Had FreshBooks CEO Mike McDerment been the type to be easily discouraged, 10 million entrepreneurs from 160 countries would be just a little bit more frazzled, and their lives just a little bit more difficult. FreshBooks is a company that creates accounting software for independent service professionals and is the world leader in this niche. McDerment’s reputation is that of someone who is caring, deeply ethical, and who puts people at the centre of everything FreshBooks does.
A website designer at the time, McDerment started FreshBooks in 2003 after accidently saving over an invoice created using Microsoft Word. Fed up, he endeavoured to write his own application. The idea didn’t take off immediately and McDerment spent three and a half years living in his parents’ basement along with his co-founders, Levi Cooperman and Joe Sawada. He has credited Sawada’s invincible faith and optimism for his own perseverance during this time, although he did come close to quitting on an occasion or two. In those types of situations, his counsel is to celebrate the small wins. If you have 10 clients and you obtain one more, he says, you can either view it as having no clients or as having made a 10% improvement.
McDerment has since had many other occasions to grow his courage muscle. A few years after FreshBooks launched, he was approached by Wells Fargo, which was interested in using FreshBooks’ accounting software and requested a presentation. McDerment asked for 10 times the money Wells Fargo offered and was shot down. FreshBooks had to go back to the grind, with only the belief that the company’s product was solid, and that it would catch on someday. History would prove McDerment and his co-founders right.
Another demonstration of business courage came in 2016. The realization had been dawning on McDerment that while the company was performing well, the market was ripe for competitors. Compounding matters was the fact that the company’s main code had been written over a decade earlier. McDerment calls this “spaghetti code” over which new lines of code had to be added. The time had come to offer a new product that could adapt to the future, but how could FreshBooks do this without alienating its existing client base and while also giving its team ample space to create and innovate?
The ingenious idea FreshBooks’ executive team came up with was to create their own competitor. A company called BillSpring was formed with its own identity, while its true relation to FreshBooks was kept secret. This gave the FreshBooks team the space to truly innovate and take risks while testing the market and gauging BillSpring’s performance. When, by all accounts, BillSpring’s software had surpassed that of FreshBooks, the identity of the company was revealed, and customers were given the option of switching over to the new platform or sticking with the old one while keeping all their data intact. The experiment had succeeded, FreshBooks’ platform was overhauled, and McDerment credits his entire team with the success, though he admits to having lost a lot of sleep over the risky move.

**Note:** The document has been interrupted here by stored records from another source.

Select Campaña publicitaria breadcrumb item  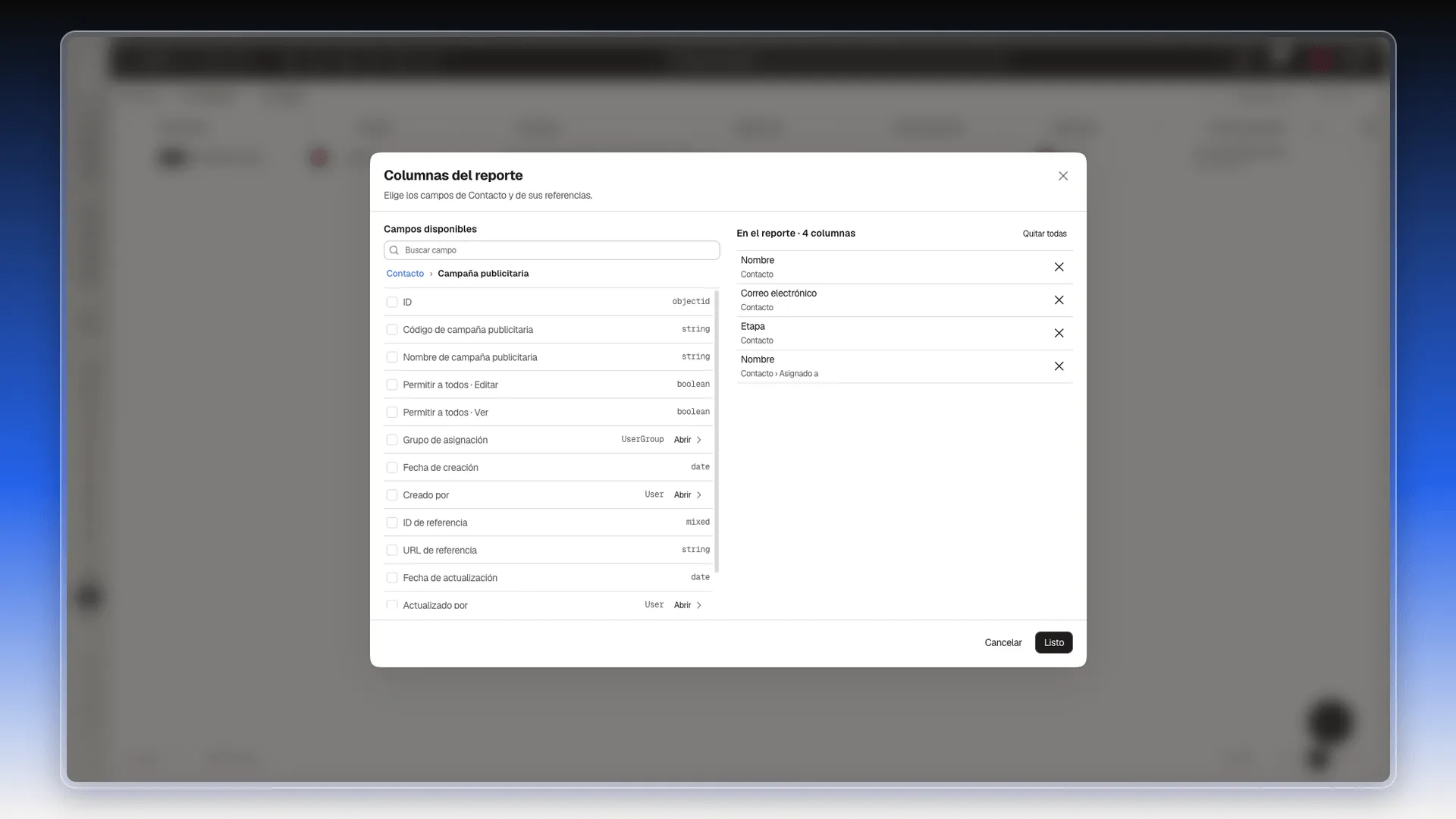coord(483,274)
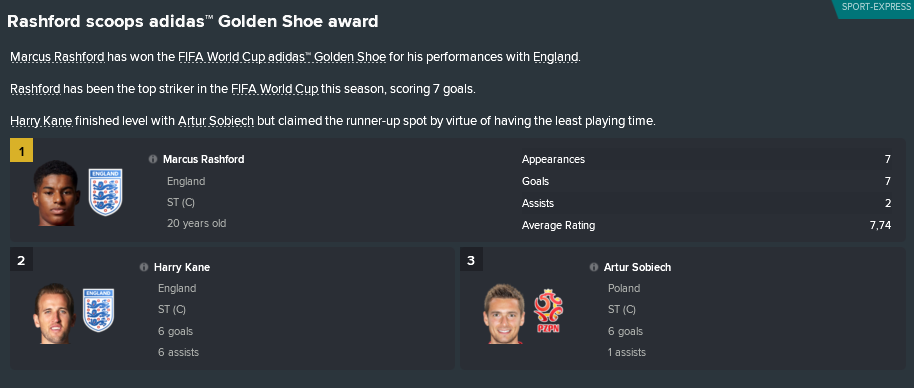Image resolution: width=914 pixels, height=388 pixels.
Task: Select the rank 2 badge
Action: click(22, 260)
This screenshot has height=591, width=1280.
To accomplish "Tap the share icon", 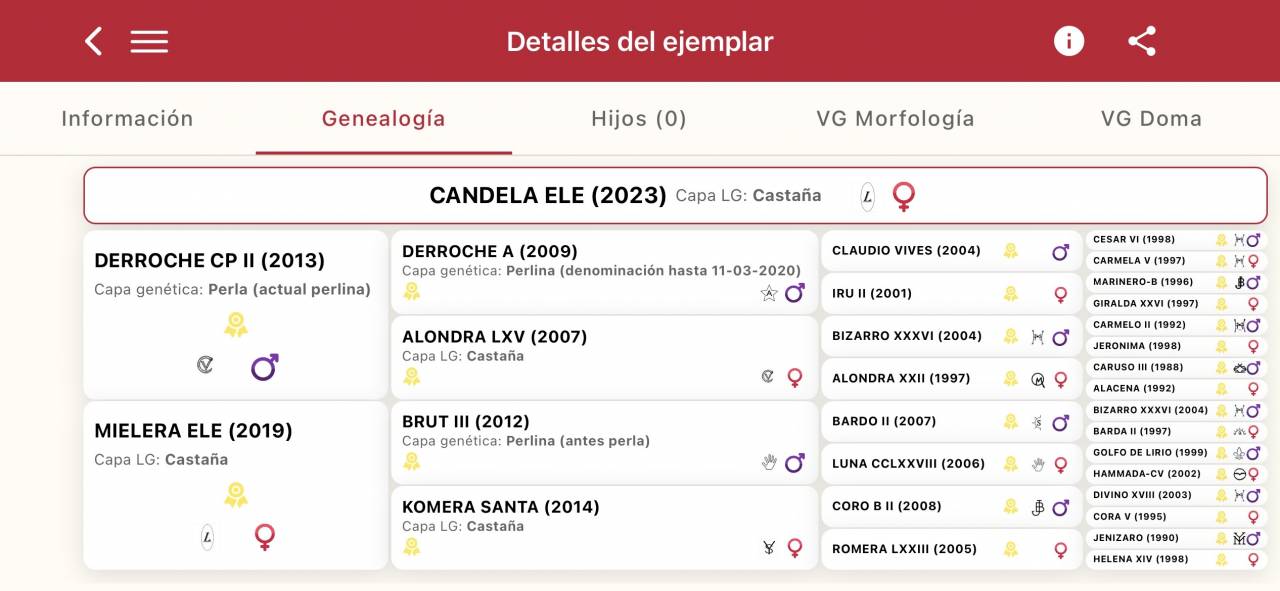I will (x=1141, y=41).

FreshBooks is one of the few high-calibre tech companies that had the option to move to Silicon Valley but chose to remain in Toronto instead. McDerment expresses pride in this and affirms that FreshBooks’ Toronto location has never been an obstacle to the company competing at a global level or to hiring top-notch talent.
Twenty-four months after launching, FreshBooks had exactly 10 customers, each paying $10 a month. By any standard, the venture at that point was a failure. Under such circumstances, quitting might have been the rational, logical thing to do, and yet, the product ended up catching on with customers and FreshBooks now serves millions of clients.
The story of how FreshBooks started drives home the lesson that failure and success are relative and depend heavily on what point in time one is making the judgement. Three and a half years living in your mother’s basement is enough to make anyone give up, but the will to hold on is what made McDerment’s success in the end. McDerment’s and FreshBooks’ story are a great example of the power of tenacity and self-belief, and that some ideas just need time and patience to catch fire.